## TEXT
****************************************

Vorzeitiges Ende des EU-Rahmenvertrags

Mit dem Abbruch der Verhandlungen über den der Schweiz von der Europäischen Union zugemuteten «Rahmenvertrag» – in Wahrheit ein Unterwerfungsvertrag – respektiert der Bundesrat endlich, dass der Schweizer Souverän bereits am 6. Dezember 1992 den EU-Beitritt definitiv abgelehnt hat.

Damals, am 6.Dezember 1992, verwarf der Schweizer Souverän den
Beitritt zum Europäischen Wirtschaftsraum (EWR), vom Bundesrat
zuvor ausdrücklich als «Trainingslager zum EU-Beitritt» etikettiert – nachdem die Landesregierung das Gesuch um Beitritt der Schweiz zur EU noch vor der Abstimmung in Brüssel deponiert hatte.

Der Bundesrat gegen das Volk
Das damalige Nein von Volk und Ständen hat Bundesberns Classe politique (Bundesratsmehrheit, Parlamentsmehrheit, Bundesverwaltung) bis 2021 freilich nie respektiert. Die Stimmbürger sahen in den danach zwischen Bern und Brüssel ausgehandelten Bilateralen Verträgen eine definitive Grundlage für geordnete Wirtschaftsbeziehungen mit dem Freihandelsvertrag von 1972 als Fundament – ohne Preisgabe der politischen Eigenständigkeit der Schweiz.

Bundesbern verfolgte mit diesen Verträgen indessen ein als «strategisch» etikettiertes «Ziel EU-Beitritt» (Bundesrat Flavio Cotti), das wenig später gar
zu einem «in Ausführung begriffenen Projekt» (Bundesrat Joseph Deiss) erhöht wurde – ohne Souverän im Rücken. Nur Brüssel nahm diese bundesrätliche Utopie ernst, zumal Bundesbern damit die eigene Position in allen Verhandlungen mit Brüssel deutlich schwächte: Warum sollte die EU der Schweiz in wichtigen Fragen entgegenkommen, wenn deren Regierung laufend ihren Willen bekundete, der EU schliesslich als Vollmitglied beitreten zu wollen?

****************************************

## ROHDATEN

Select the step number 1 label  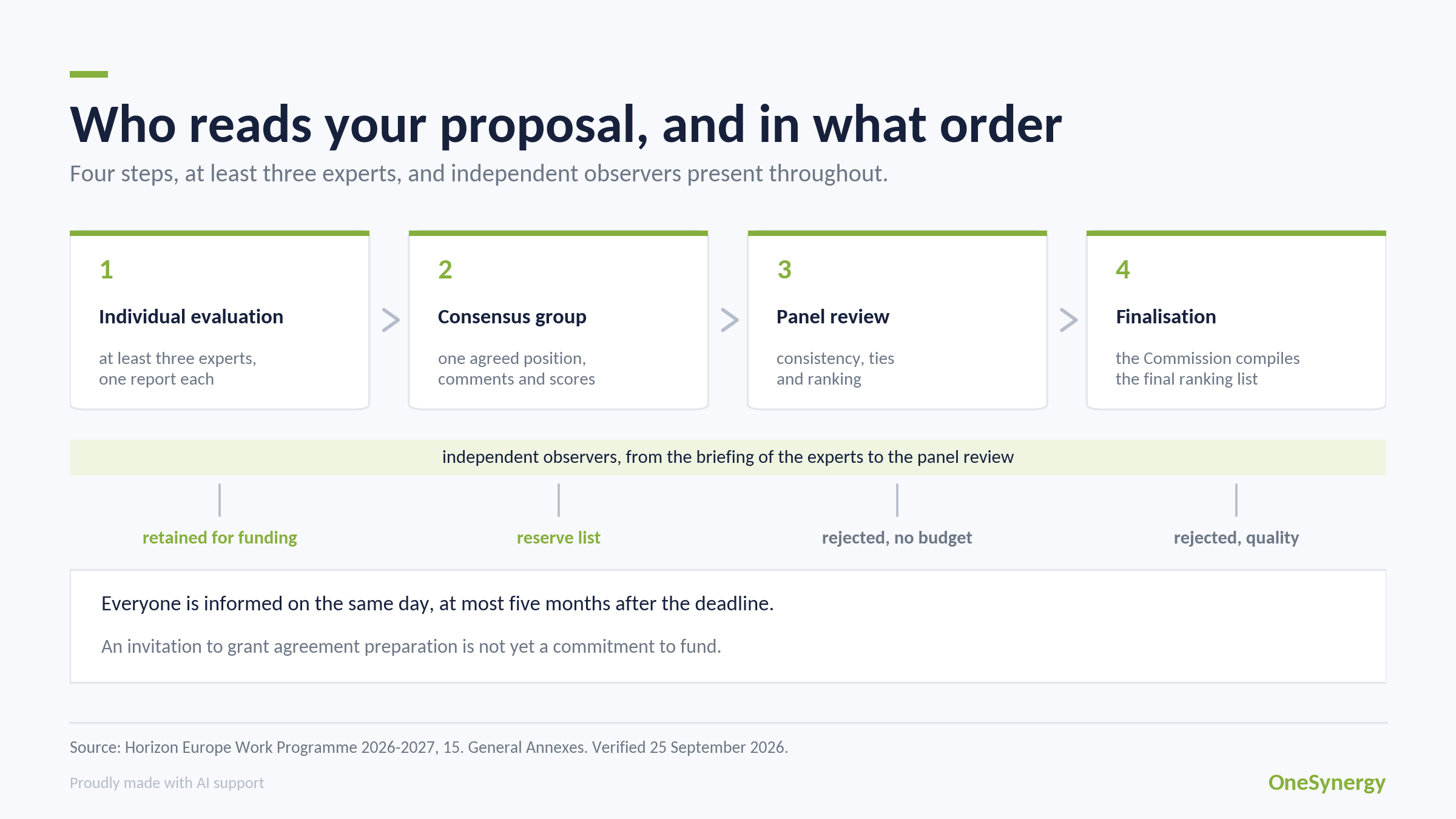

****************************************

## AUFGABE
Beantworte anhand des Textes zum EU-Rahmenvertrag:
(a) An welchem Datum lehnte der Schweizer Souverän den Beitritt zum EWR ab?
(b) Welcher Bundesrat sprach von einem «in Ausführung begriffenen Projekt»?
(c) Aus welchem Jahr stammt der Freihandelsvertrag, der als Fundament der Wirtschaftsbeziehungen genannt wird?
Die Daten haben damit nichts zu tun.

## DIE ANTWORT
(a) Am 6. Dezember 1992.
(b) Bundesrat Joseph Deiss.
(c) Aus dem Jahr 1972.